• [Work task]
All of the records must come back exactly. Please repeat them in full.
Segment Start: Records supplied
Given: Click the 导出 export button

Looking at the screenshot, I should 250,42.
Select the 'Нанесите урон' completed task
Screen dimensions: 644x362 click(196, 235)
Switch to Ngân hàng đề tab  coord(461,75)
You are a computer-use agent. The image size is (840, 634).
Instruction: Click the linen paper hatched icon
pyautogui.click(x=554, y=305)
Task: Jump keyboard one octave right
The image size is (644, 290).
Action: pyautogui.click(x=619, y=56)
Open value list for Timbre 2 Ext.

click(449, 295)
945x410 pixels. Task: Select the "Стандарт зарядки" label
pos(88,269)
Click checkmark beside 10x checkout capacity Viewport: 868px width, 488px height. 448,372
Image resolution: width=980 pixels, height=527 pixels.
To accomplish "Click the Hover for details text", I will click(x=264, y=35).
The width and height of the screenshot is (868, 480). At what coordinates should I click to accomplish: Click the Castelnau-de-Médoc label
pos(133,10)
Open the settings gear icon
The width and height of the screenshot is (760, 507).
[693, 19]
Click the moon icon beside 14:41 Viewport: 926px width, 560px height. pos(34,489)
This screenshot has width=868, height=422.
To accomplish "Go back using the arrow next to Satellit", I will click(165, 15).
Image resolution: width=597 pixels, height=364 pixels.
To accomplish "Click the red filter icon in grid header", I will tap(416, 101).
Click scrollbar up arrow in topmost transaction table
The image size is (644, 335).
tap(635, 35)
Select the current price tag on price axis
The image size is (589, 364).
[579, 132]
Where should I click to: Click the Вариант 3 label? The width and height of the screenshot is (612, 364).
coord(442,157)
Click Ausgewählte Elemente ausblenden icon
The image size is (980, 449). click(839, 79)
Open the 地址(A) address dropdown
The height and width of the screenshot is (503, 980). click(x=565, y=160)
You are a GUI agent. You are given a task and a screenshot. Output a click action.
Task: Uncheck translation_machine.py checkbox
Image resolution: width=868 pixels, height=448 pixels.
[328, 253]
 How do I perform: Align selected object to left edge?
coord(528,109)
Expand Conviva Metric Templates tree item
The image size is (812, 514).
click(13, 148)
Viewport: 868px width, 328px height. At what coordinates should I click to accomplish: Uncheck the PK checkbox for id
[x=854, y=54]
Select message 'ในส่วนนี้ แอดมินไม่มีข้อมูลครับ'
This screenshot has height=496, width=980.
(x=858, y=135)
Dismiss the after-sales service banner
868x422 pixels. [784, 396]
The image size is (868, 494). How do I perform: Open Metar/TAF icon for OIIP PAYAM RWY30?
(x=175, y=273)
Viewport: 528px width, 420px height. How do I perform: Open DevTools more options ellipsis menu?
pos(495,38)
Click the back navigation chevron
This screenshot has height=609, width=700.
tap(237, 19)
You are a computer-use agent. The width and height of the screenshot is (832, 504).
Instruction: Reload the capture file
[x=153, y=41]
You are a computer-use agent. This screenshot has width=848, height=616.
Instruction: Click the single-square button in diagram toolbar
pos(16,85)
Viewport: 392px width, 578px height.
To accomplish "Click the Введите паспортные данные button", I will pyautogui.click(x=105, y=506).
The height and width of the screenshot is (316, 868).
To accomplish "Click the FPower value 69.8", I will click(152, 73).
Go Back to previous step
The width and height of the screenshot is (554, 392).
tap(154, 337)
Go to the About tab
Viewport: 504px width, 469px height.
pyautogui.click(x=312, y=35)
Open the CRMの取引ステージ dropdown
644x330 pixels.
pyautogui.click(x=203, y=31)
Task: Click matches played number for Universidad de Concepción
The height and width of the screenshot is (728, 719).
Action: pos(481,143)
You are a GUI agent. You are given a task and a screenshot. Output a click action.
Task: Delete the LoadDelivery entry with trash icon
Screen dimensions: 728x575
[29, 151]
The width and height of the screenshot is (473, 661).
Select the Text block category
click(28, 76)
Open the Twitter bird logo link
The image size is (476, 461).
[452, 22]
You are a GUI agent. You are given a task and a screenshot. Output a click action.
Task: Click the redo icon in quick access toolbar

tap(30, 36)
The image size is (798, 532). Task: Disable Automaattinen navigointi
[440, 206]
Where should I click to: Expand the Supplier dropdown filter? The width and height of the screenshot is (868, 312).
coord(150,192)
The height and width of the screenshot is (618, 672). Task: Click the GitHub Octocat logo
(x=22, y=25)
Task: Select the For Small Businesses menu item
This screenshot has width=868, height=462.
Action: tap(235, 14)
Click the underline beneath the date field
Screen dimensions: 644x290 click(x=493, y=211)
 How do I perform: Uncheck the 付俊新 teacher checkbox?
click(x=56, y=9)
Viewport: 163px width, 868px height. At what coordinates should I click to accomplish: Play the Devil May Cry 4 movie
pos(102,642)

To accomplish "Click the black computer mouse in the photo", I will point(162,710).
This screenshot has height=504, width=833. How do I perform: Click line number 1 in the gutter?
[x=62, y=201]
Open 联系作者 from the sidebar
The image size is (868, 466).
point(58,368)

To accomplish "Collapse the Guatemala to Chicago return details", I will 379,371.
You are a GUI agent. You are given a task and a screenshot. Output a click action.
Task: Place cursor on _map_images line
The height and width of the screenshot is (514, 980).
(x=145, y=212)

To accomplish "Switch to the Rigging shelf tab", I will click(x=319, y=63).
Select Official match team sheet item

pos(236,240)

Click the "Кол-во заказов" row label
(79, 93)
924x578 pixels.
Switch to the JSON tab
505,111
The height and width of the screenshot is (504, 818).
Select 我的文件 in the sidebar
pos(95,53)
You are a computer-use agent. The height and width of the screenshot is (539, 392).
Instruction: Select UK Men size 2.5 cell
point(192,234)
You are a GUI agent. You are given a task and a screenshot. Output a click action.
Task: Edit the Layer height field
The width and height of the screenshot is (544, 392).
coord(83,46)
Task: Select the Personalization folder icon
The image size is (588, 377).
Segment End: Records supplied
• [Solution to this exercise]
Given: Click the 导出 export button

Looking at the screenshot, I should 250,42.
Select the 'Нанесите урон' completed task
Screen dimensions: 644x362 click(196, 235)
Switch to Ngân hàng đề tab  coord(461,75)
You are a computer-use agent. The image size is (840, 634).
Instruction: Click the linen paper hatched icon
pyautogui.click(x=554, y=305)
Task: Jump keyboard one octave right
The image size is (644, 290).
Action: pyautogui.click(x=619, y=56)
Open value list for Timbre 2 Ext.

click(449, 295)
945x410 pixels. Task: Select the "Стандарт зарядки" label
pos(88,269)
Click checkmark beside 10x checkout capacity Viewport: 868px width, 488px height. 448,372
Image resolution: width=980 pixels, height=527 pixels.
To accomplish "Click the Hover for details text", I will click(x=264, y=35).
The width and height of the screenshot is (868, 480). At what coordinates should I click to accomplish: Click the Castelnau-de-Médoc label
pos(133,10)
Open the settings gear icon
The width and height of the screenshot is (760, 507).
[693, 19]
Click the moon icon beside 14:41 Viewport: 926px width, 560px height. pos(34,489)
This screenshot has width=868, height=422.
To accomplish "Go back using the arrow next to Satellit", I will click(165, 15).
Image resolution: width=597 pixels, height=364 pixels.
To accomplish "Click the red filter icon in grid header", I will tap(416, 101).
Click scrollbar up arrow in topmost transaction table
The image size is (644, 335).
tap(635, 35)
Select the current price tag on price axis
The image size is (589, 364).
[579, 132]
Where should I click to: Click the Вариант 3 label? The width and height of the screenshot is (612, 364).
coord(442,157)
Click Ausgewählte Elemente ausblenden icon
The image size is (980, 449). click(839, 79)
Open the 地址(A) address dropdown
The height and width of the screenshot is (503, 980). click(x=565, y=160)
You are a GUI agent. You are given a task and a screenshot. Output a click action.
Task: Uncheck translation_machine.py checkbox
Image resolution: width=868 pixels, height=448 pixels.
[328, 253]
 How do I perform: Align selected object to left edge?
coord(528,109)
Expand Conviva Metric Templates tree item
The image size is (812, 514).
click(13, 148)
Viewport: 868px width, 328px height. At what coordinates should I click to accomplish: Uncheck the PK checkbox for id
[x=854, y=54]
Select message 'ในส่วนนี้ แอดมินไม่มีข้อมูลครับ'
This screenshot has height=496, width=980.
(x=858, y=135)
Dismiss the after-sales service banner
868x422 pixels. [784, 396]
The image size is (868, 494). How do I perform: Open Metar/TAF icon for OIIP PAYAM RWY30?
(x=175, y=273)
Viewport: 528px width, 420px height. How do I perform: Open DevTools more options ellipsis menu?
pos(495,38)
Click the back navigation chevron
This screenshot has height=609, width=700.
tap(237, 19)
You are a computer-use agent. The width and height of the screenshot is (832, 504).
Instruction: Reload the capture file
[x=153, y=41]
You are a computer-use agent. This screenshot has width=848, height=616.
Instruction: Click the single-square button in diagram toolbar
pos(16,85)
Viewport: 392px width, 578px height.
To accomplish "Click the Введите паспортные данные button", I will pyautogui.click(x=105, y=506).
The height and width of the screenshot is (316, 868).
To accomplish "Click the FPower value 69.8", I will click(152, 73).
Go Back to previous step
The width and height of the screenshot is (554, 392).
tap(154, 337)
Go to the About tab
Viewport: 504px width, 469px height.
pyautogui.click(x=312, y=35)
Open the CRMの取引ステージ dropdown
644x330 pixels.
pyautogui.click(x=203, y=31)
Task: Click matches played number for Universidad de Concepción
The height and width of the screenshot is (728, 719).
Action: pos(481,143)
You are a GUI agent. You are given a task and a screenshot. Output a click action.
Task: Delete the LoadDelivery entry with trash icon
Screen dimensions: 728x575
[29, 151]
The width and height of the screenshot is (473, 661).
Select the Text block category
click(28, 76)
Open the Twitter bird logo link
The image size is (476, 461).
[452, 22]
You are a GUI agent. You are given a task and a screenshot. Output a click action.
Task: Click the redo icon in quick access toolbar

tap(30, 36)
The image size is (798, 532). Task: Disable Automaattinen navigointi
[440, 206]
Where should I click to: Expand the Supplier dropdown filter? The width and height of the screenshot is (868, 312).
coord(150,192)
The height and width of the screenshot is (618, 672). Task: Click the GitHub Octocat logo
(x=22, y=25)
Task: Select the For Small Businesses menu item
This screenshot has width=868, height=462.
Action: tap(235, 14)
Click the underline beneath the date field
Screen dimensions: 644x290 click(x=493, y=211)
 How do I perform: Uncheck the 付俊新 teacher checkbox?
click(x=56, y=9)
Viewport: 163px width, 868px height. At what coordinates should I click to accomplish: Play the Devil May Cry 4 movie
pos(102,642)

To accomplish "Click the black computer mouse in the photo", I will point(162,710).
This screenshot has height=504, width=833. How do I perform: Click line number 1 in the gutter?
[x=62, y=201]
Open 联系作者 from the sidebar
The image size is (868, 466).
point(58,368)

To accomplish "Collapse the Guatemala to Chicago return details", I will 379,371.
You are a GUI agent. You are given a task and a screenshot. Output a click action.
Task: Place cursor on _map_images line
The height and width of the screenshot is (514, 980).
(x=145, y=212)

To accomplish "Switch to the Rigging shelf tab", I will click(x=319, y=63).
Select Official match team sheet item

pos(236,240)

Click the "Кол-во заказов" row label
(79, 93)
924x578 pixels.
Switch to the JSON tab
505,111
The height and width of the screenshot is (504, 818).
Select 我的文件 in the sidebar
pos(95,53)
You are a computer-use agent. The height and width of the screenshot is (539, 392).
Instruction: Select UK Men size 2.5 cell
point(192,234)
You are a GUI agent. You are given a task and a screenshot. Output a click action.
Task: Edit the Layer height field
The width and height of the screenshot is (544, 392).
coord(83,46)
Task: Select the Personalization folder icon
The image size is (588, 377).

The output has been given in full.